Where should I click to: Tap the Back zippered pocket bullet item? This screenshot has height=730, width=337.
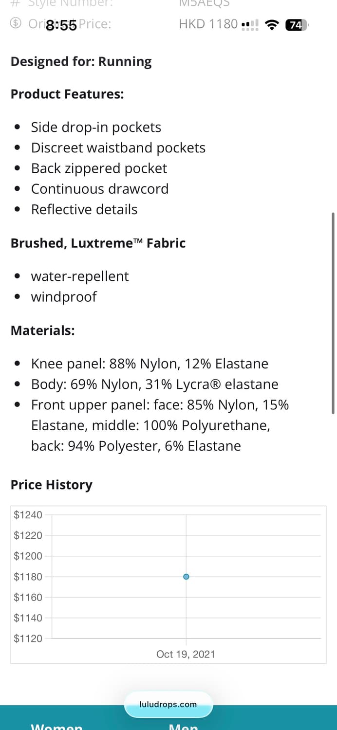(x=99, y=168)
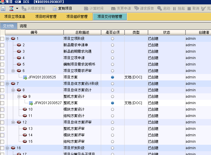Check the box next to JFW2012030525 row
Screen dimensions: 211x155
[x=2, y=77]
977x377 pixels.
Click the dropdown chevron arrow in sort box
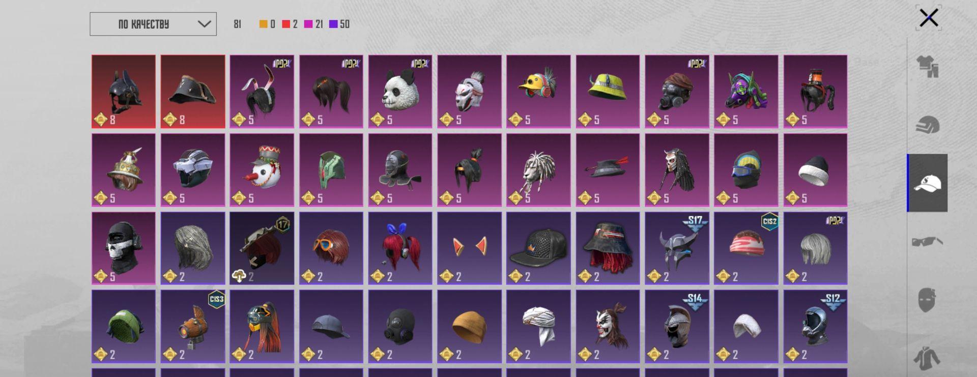(x=204, y=24)
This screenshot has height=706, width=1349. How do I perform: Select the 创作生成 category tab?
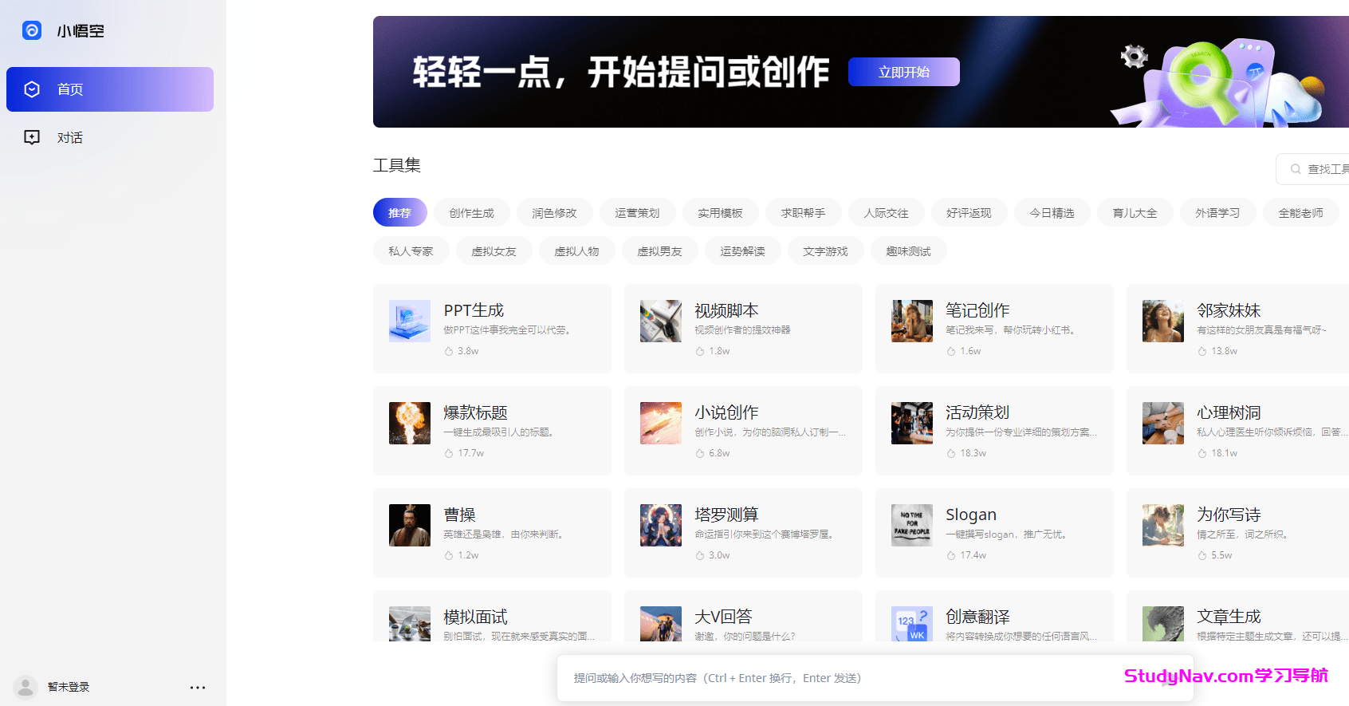coord(471,213)
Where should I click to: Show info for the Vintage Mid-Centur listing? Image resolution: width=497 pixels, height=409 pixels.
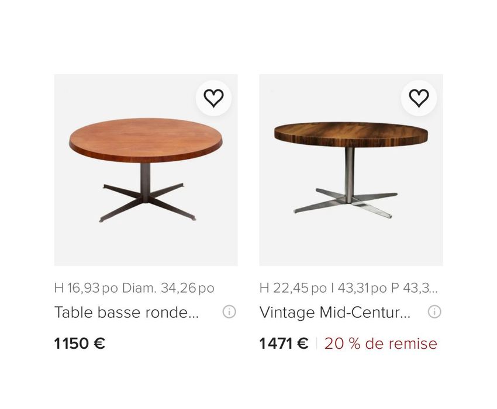(x=434, y=312)
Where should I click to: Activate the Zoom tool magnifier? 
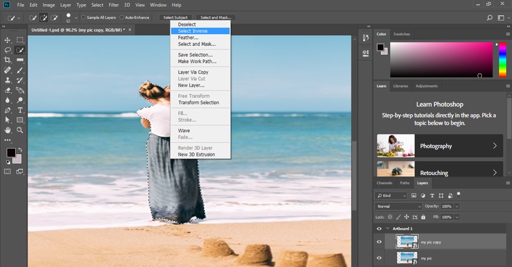tap(20, 130)
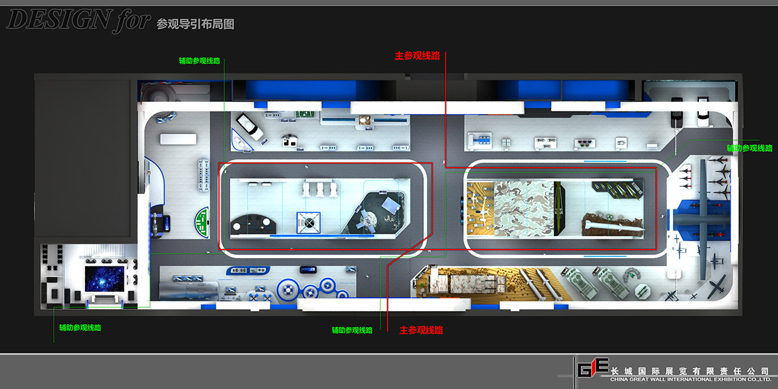The image size is (778, 389).
Task: Select the right-side green 辅助参观线路 label
Action: click(x=749, y=148)
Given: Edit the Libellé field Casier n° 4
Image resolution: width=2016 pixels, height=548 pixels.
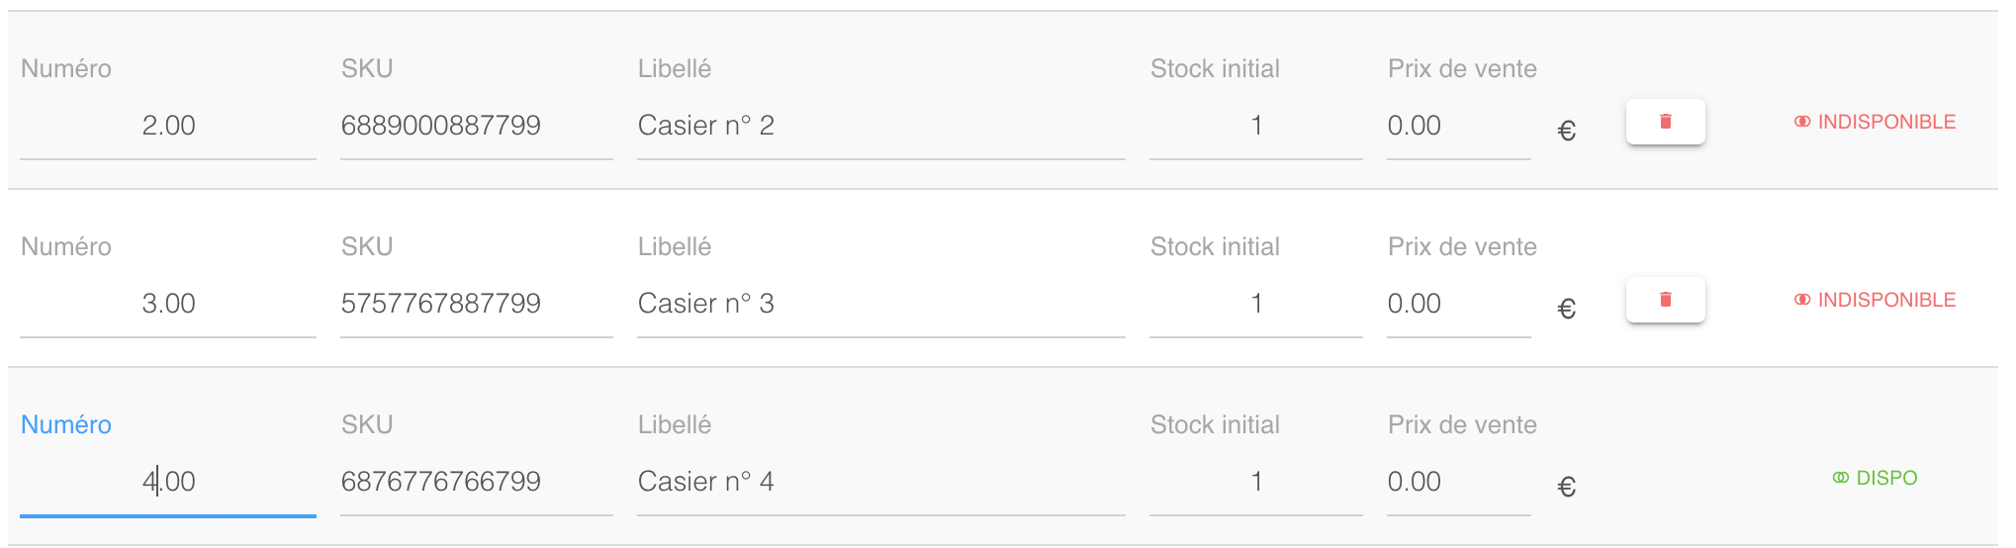Looking at the screenshot, I should 880,482.
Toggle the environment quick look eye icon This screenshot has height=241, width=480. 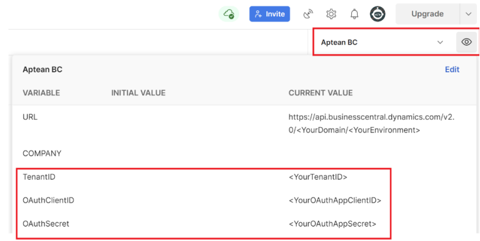pos(466,42)
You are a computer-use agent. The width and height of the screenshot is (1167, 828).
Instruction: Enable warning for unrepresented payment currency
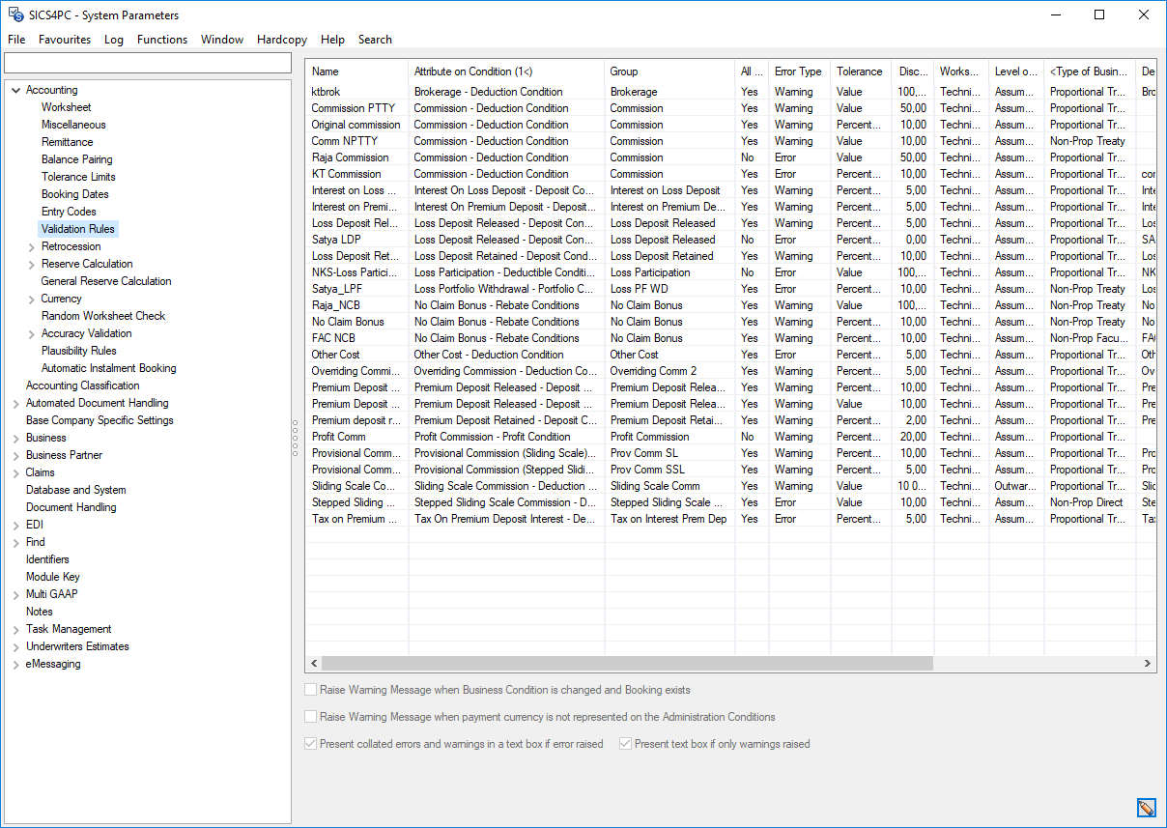click(311, 717)
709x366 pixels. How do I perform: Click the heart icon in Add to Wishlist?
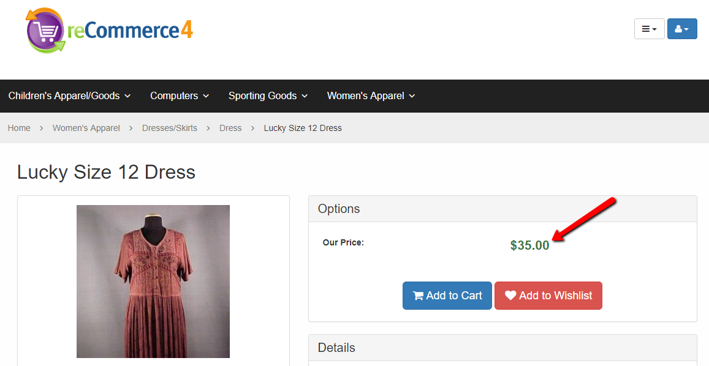coord(510,296)

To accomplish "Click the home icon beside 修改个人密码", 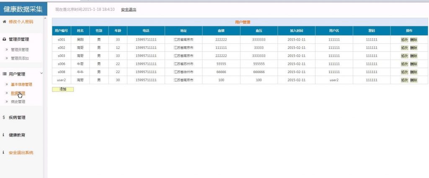I will (x=4, y=22).
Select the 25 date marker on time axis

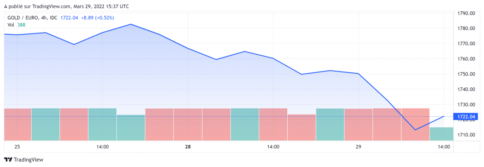(17, 147)
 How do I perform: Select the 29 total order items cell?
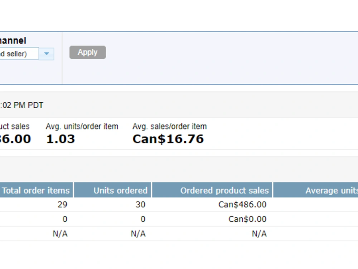point(63,204)
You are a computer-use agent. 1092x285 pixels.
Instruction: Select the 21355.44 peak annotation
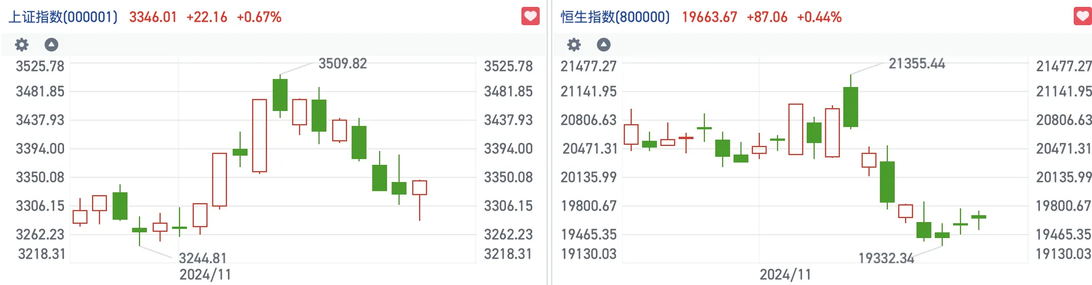pos(916,64)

--------------------

### [Work request]
Reproduce precisely the lines of the listing above, from the line containing "How do I perform: Select the 29" to the last line, both ends included. Pictures are to be omitted.

### [Response to the task]
 How do I perform: Select the 29 total order items cell?
point(63,204)
You are a computer-use agent. 1092x285 pixels.
Instruction: Select the 21355.44 peak annotation
pos(916,64)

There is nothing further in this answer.